— Так пусть спасает скорее, — перебил его маркиз, — и пусть он в дальнейшем также выполнит свой долг и вернет власть законному монарху.
Пьер, по-видимому, искренне одобрил этот прекрасный ответ. Доказав свою глубокую преданность роялизму, он осмелился заметить, что в данном случае все его симпатии на стороне принца Луи-Бонапарта. Между ним и майором произошел короткий разговор, причем оба восхваляли добрые намерения президента; создавалось впечатление, что эти фразы приготовлены и выучены заранее. Впервые в желтый салон открыто проник бонапартизм. Правда, после декабрьских выборов о принце говорили уже более мягко. Он был, конечно, гораздо более приемлем, чем Кавеньяк[9], и вся реакционная клика голосовала за него. Все же на принца смотрели скорее как на сообщника, чем на друга; и этому сообщнику не доверяли, его обвиняли в том, что он загребает жар чужими руками. Но в тот вечер благодаря римскому походу собрание одобрительно отнеслось к похвалам майора и Пьера.
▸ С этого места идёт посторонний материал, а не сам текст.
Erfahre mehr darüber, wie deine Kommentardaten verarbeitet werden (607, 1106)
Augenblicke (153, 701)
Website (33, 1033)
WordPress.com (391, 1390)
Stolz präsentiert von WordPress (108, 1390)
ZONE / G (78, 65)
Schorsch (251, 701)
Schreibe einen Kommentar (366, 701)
Группа Грану и Рудье начинала уже требовать, чтобы президент расстрелял всех этих негодяев — республиканцев. Маркиз, прислонясь к камину, внимательно рассматривал вытертый узор ковра. Когда он, наконец, поднял голову, Пьер, украдкой следивший за действием своих слов, вдруг замолчал. Маркиз де Карнаван улыбнулся и многозначительно взглянул на Фелисите. Эта быстрая игра ускользнула от присутствующих буржуа. И только Вюйе довольно едко сказал:
— Я предпочел бы, чтобы ваш Бонапарт был не в Париже, а в Лондоне. Наше дело выиграло бы от этого.
Бывший торговец маслом слегка побледнел, опасаясь, что выдал себя.
— Я вовсе не отстаиваю «моего» Бонапарта, — сказал он довольно твердо. — Вы знаете, куда бы я его упрятал, будь моя власть. Я просто считаю, что римская экспедиция — хорошее дело.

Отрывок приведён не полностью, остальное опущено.